On the other hand, as a conventional technique for improving the corrosion fatigue resistance of the spring, there is a method of increasing the kind and content of the alloy element.
In Patent Document 1, the Ni content is increased to 0.55 wt% to increase the corrosion resistance. In Patent Document 2, the Si content is increased to refine the carbide precipitated at the time of tempering, thereby improving the corrosion fatigue strength. In Patent Document 3, the corrosion resistance of the delayed fracture caused by hydrogen is improved by appropriately matching the Ti precipitate, which is a strong trap site for hydrogen, and the precipitate (V, Nb, Zr, Hf), which is a weak site, to improve spring corrosion fatigue life .
However, as Ni is a very expensive element, when added in large amounts, the cost of material increases. Si is a typical element for promoting decarburization, which may cause a considerable risk of increase in the amount of added Ti. V, Nb The precipitate-forming elements have the problem of deteriorating the corrosion fatigue life by purging coarse carbon and nitride from the liquid phase during solidification of the material.

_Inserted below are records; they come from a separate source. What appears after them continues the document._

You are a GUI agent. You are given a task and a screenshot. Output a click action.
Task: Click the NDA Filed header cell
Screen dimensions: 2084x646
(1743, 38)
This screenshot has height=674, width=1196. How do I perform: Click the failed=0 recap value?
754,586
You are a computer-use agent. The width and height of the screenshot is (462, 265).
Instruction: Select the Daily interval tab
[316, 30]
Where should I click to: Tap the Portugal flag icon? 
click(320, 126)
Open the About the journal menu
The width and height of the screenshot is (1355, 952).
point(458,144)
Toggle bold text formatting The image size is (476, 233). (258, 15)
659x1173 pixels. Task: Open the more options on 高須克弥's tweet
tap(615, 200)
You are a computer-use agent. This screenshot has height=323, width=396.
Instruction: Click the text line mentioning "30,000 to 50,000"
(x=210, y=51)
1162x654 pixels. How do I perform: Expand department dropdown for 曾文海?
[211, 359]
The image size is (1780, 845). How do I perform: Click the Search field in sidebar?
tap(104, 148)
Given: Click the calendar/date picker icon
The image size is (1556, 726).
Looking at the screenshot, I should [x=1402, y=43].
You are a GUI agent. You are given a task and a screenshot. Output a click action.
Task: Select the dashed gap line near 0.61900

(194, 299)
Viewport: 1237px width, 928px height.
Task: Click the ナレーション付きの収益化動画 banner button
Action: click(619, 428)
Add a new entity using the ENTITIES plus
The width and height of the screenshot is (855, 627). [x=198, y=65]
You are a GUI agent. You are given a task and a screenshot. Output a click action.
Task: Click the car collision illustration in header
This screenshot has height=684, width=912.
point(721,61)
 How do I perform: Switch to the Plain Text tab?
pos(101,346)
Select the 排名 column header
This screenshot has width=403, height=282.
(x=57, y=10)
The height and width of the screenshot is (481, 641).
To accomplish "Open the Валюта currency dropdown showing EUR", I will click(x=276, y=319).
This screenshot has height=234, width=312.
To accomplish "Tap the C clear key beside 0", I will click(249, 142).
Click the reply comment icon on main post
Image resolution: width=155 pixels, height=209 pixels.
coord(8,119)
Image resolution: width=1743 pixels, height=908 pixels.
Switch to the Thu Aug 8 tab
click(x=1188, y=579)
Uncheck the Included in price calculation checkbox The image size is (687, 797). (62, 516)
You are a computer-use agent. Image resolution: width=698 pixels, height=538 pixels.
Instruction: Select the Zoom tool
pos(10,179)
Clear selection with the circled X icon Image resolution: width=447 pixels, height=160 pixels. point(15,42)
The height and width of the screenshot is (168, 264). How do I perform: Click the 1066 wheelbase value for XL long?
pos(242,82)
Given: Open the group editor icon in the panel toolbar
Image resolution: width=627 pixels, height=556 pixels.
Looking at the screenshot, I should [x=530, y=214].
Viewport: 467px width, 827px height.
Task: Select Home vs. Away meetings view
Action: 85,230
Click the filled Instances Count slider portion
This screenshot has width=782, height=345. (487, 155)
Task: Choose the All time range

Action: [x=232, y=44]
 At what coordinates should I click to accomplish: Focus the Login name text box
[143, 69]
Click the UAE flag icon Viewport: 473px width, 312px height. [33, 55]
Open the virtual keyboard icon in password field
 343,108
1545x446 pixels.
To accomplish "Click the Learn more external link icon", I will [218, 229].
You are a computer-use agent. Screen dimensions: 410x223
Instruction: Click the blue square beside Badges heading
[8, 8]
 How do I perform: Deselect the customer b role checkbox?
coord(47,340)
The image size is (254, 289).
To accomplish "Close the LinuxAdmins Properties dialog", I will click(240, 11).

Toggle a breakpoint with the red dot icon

As a conventional technique for increasing the strength of the spring, there are a method of adding an alloy element and a method of lowering the tempering temperature.
A method of increasing the hardness by adding alloying elements is basically a method of increasing the hardness by using C, Si, Mn, Cr or the like and a method of increasing the hardness by using a high-priced alloying element Mo, Ni, V, Ti, Nb, And a method of increasing the strength of the steel material by tempering heat treatment. However, these methods have a problem in that the cost cost is increased due to the use of expensive elements.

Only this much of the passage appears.